Collected by: Ma Xiaojun January 10, 2002 Annex:
Markor International Home Furnishings Co.Ltd(600337)
Power of attorney for public solicitation of voting rights by independent directors
I / the company, as the principal, confirm that I / we have carefully read the Markor International Home Furnishings Co.Ltd(600337) announcement on public solicitation of voting rights by independent directors, Markor International Home Furnishings Co.Ltd(600337) notice on convening the second extraordinary general meeting of shareholders in 2022 and other relevant documents prepared and announced by the collector for this solicitation of voting rights before signing this power of attorney, We have fully understood the voting rights solicitation and other relevant situations.

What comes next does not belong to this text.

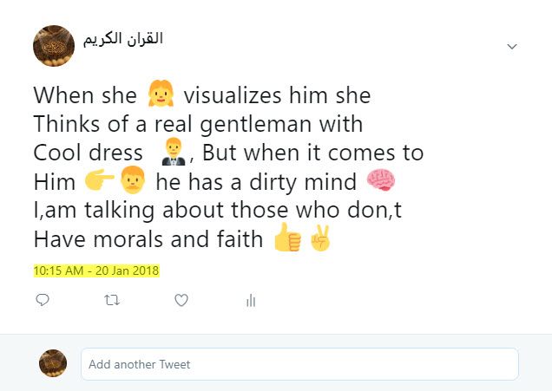Click the "Have morals and faith" text

(148, 238)
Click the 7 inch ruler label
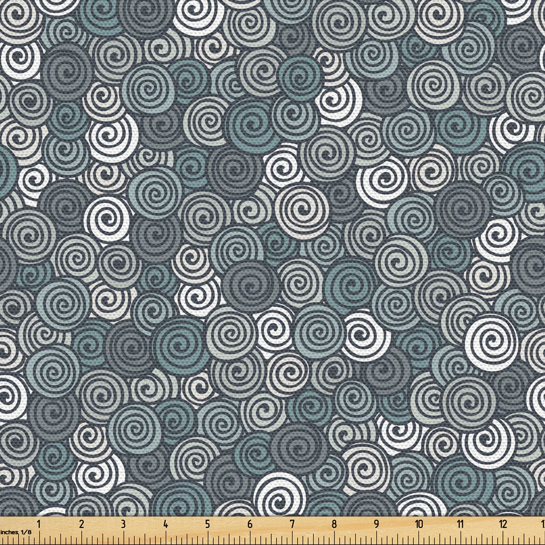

As the authorized principal, I / the company hereby authorize Markor International Home Furnishings Co.Ltd(600337) independent director Ma Xiaojun to attend the second extraordinary general meeting of shareholders in Markor International Home Furnishings Co.Ltd(600337) 2022 as my / the company’s agent, and exercise the right to vote on the matters considered at the following meeting according to the instructions of this power of attorney. My / our company’s voting opinions on this solicitation of voting rights:
No. name of proposal: agree, oppose and abstain
1. About the company’s 2022 stock option incentive plan (Draft) and its abstract
Motion
2. Management measures for the implementation and assessment of the company’s stock option incentive plan in 2022
Motion
3. Proposal to the general meeting of shareholders to authorize the board of directors to handle the company’s equity incentive plan
Proposal on relevant matters
(the client shall express authorization opinions on each proposal, and the specific authorization shall be subject to “√” in the corresponding box, and failure to fill in shall be deemed as waiver)
Name of the client (signature or seal):
The ID number or business license number of the entrusting shareholder is:
Number of shares held by entrusted shareholders:
Entrusted shareholder’s securities account No.:
Signed on:
Validity period of this authorization: from the signing date to the end of the second extraordinary general meeting of shareholders in Markor International Home Furnishings Co.Ltd(600337) 2022.